** Start Entries supplied **
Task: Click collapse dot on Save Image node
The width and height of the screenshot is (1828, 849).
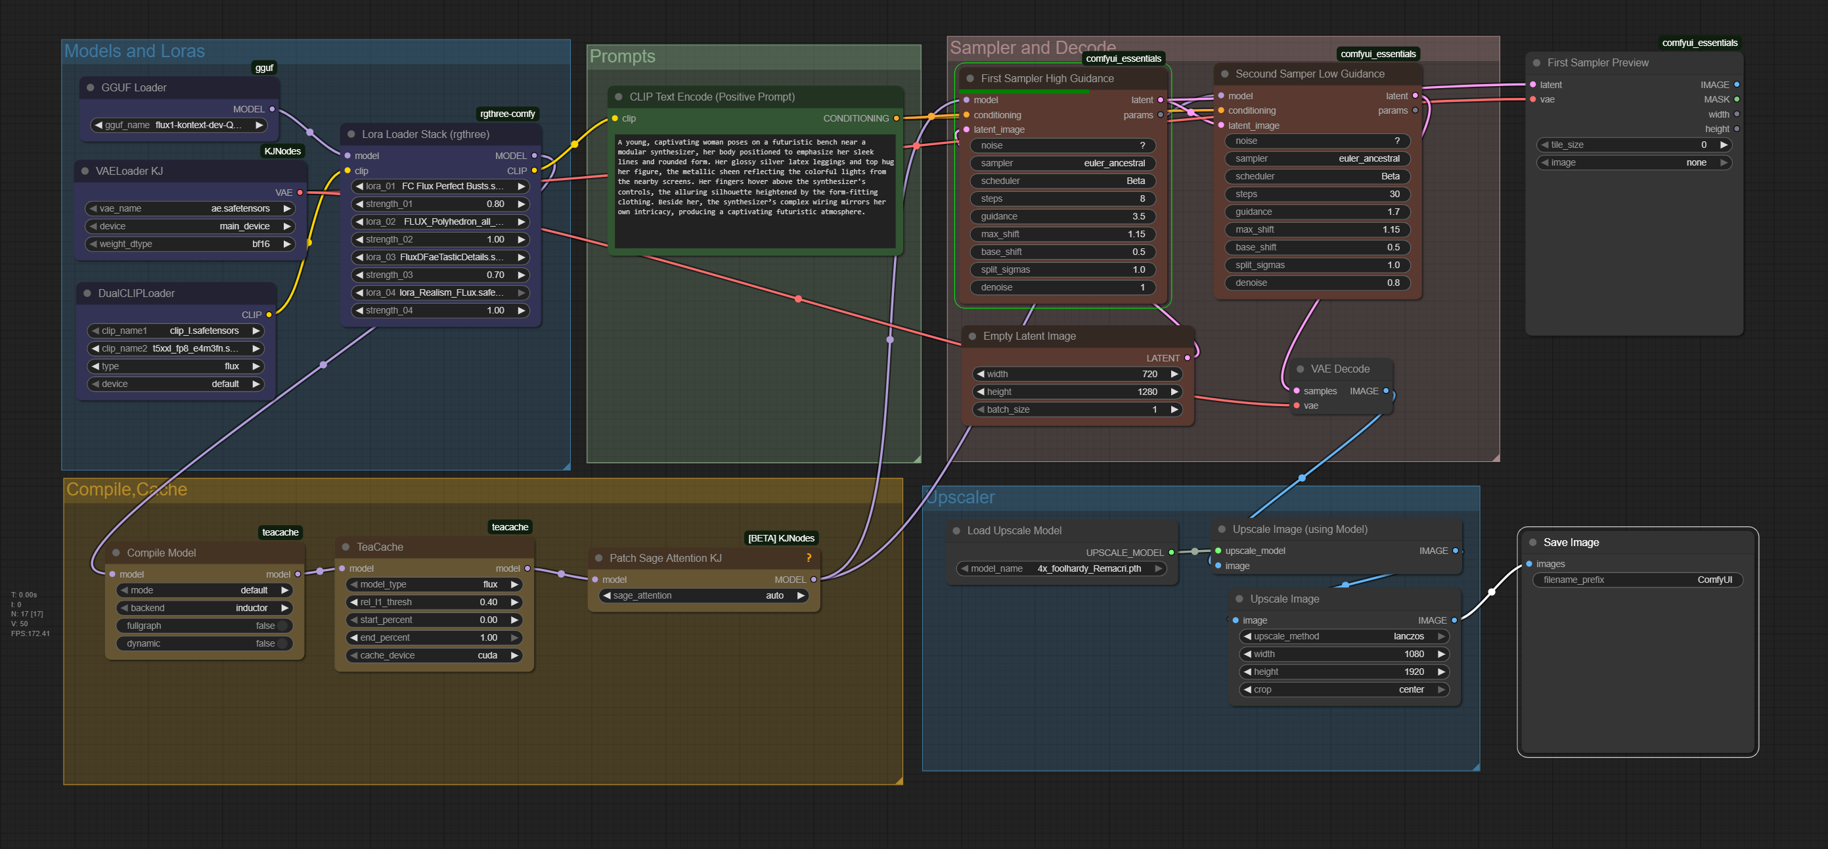Action: [x=1532, y=542]
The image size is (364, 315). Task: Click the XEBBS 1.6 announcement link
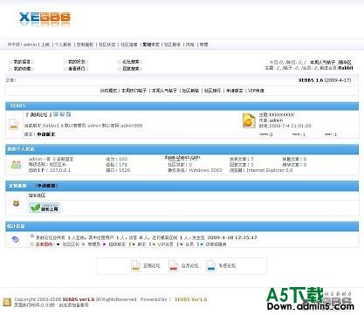coord(325,80)
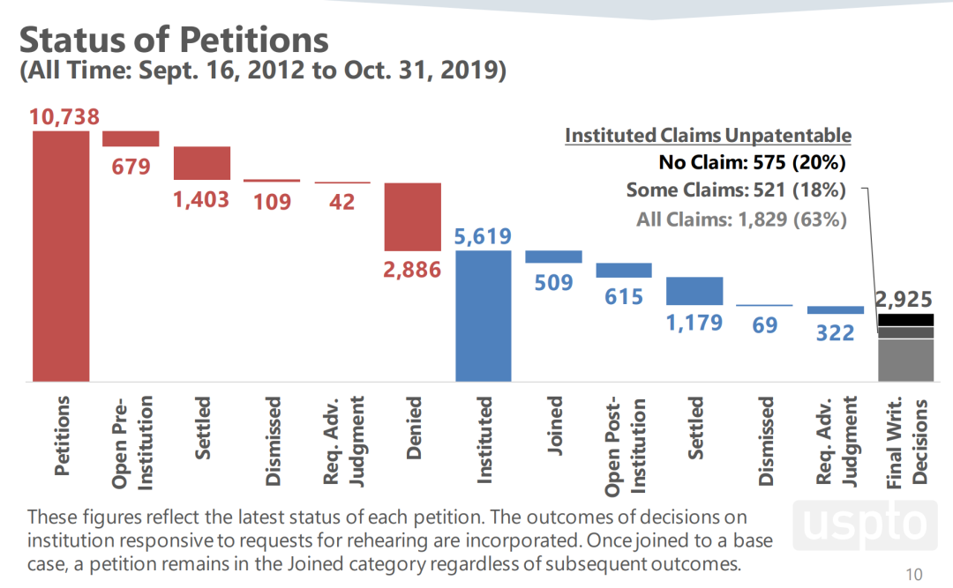Click the uspto logo watermark

(866, 525)
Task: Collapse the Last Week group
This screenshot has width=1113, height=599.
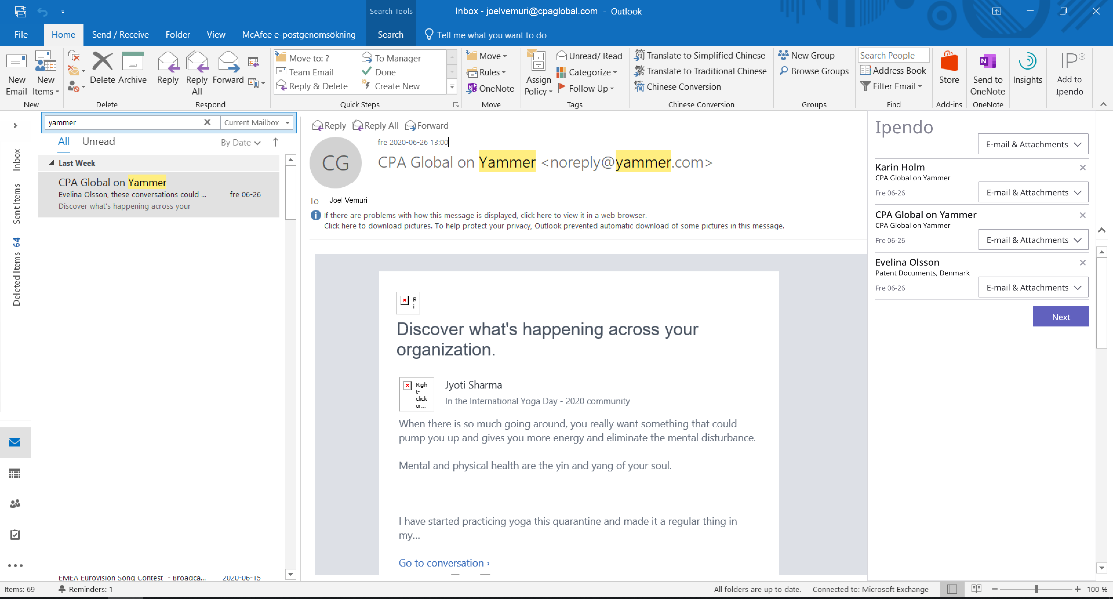Action: (x=51, y=163)
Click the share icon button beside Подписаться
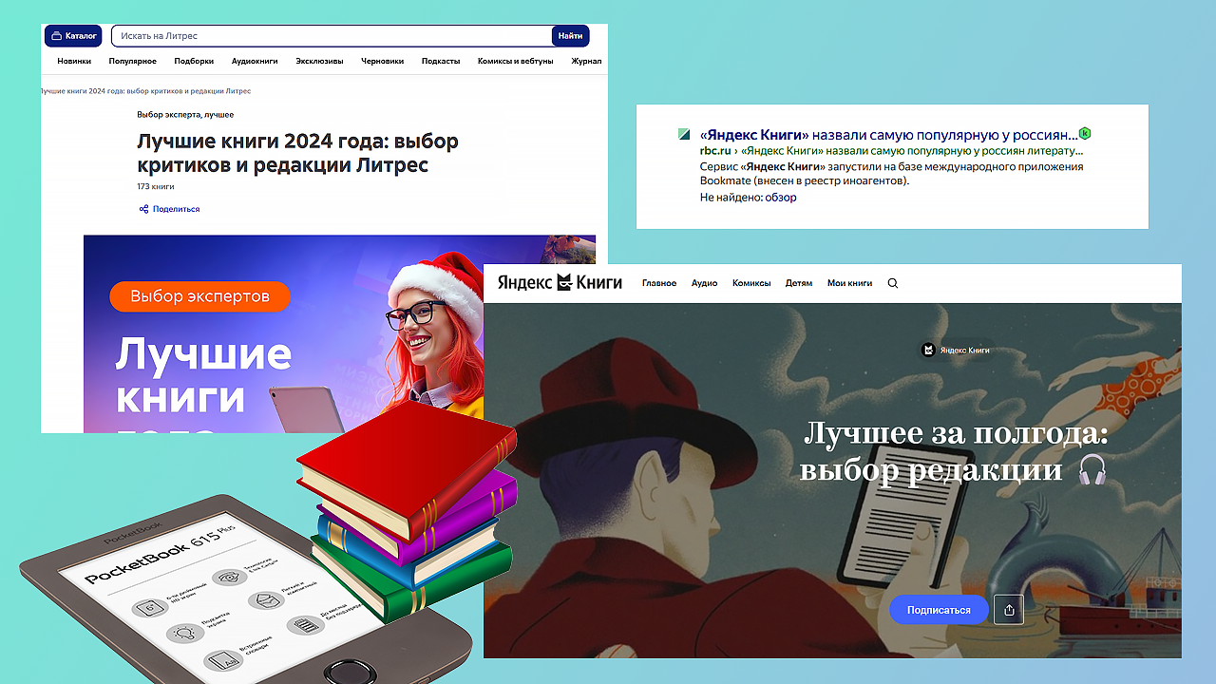Screen dimensions: 1216x684 (x=1008, y=610)
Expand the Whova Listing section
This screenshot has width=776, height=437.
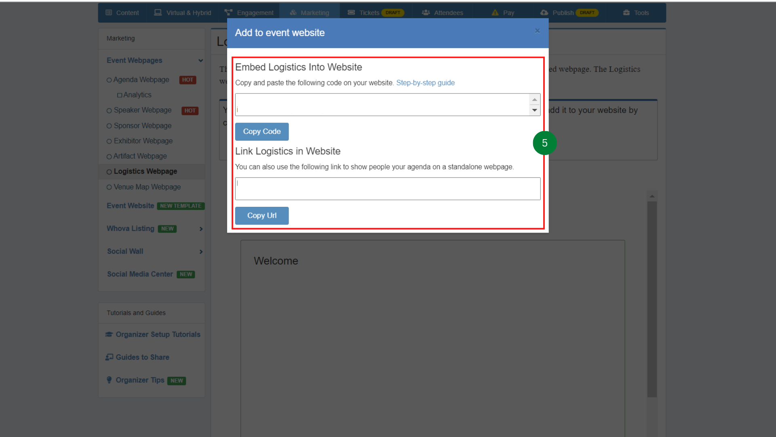click(201, 229)
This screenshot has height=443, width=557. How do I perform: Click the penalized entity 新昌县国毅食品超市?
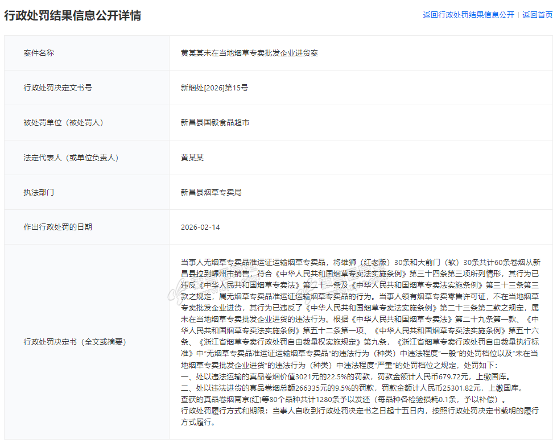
** End Entries supplied **
▸ Do this: Copy out the material above word for word, leaving out the pictures.

▸ Answer to this task:
Task: Click collapse dot on Save Image node
The width and height of the screenshot is (1828, 849).
Action: [x=1532, y=542]
The image size is (364, 315). Task: Click the XEBBS 1.6 announcement link
coord(325,80)
Click the uspto logo watermark

(866, 525)
Task: Collapse the Last Week group
This screenshot has width=1113, height=599.
Action: (x=51, y=163)
Click the share icon button beside Подписаться
Screen dimensions: 1216x684 (x=1008, y=610)
Expand the Whova Listing section
This screenshot has width=776, height=437.
click(201, 229)
This screenshot has height=443, width=557. How do I perform: Click the penalized entity 新昌县国毅食品超市?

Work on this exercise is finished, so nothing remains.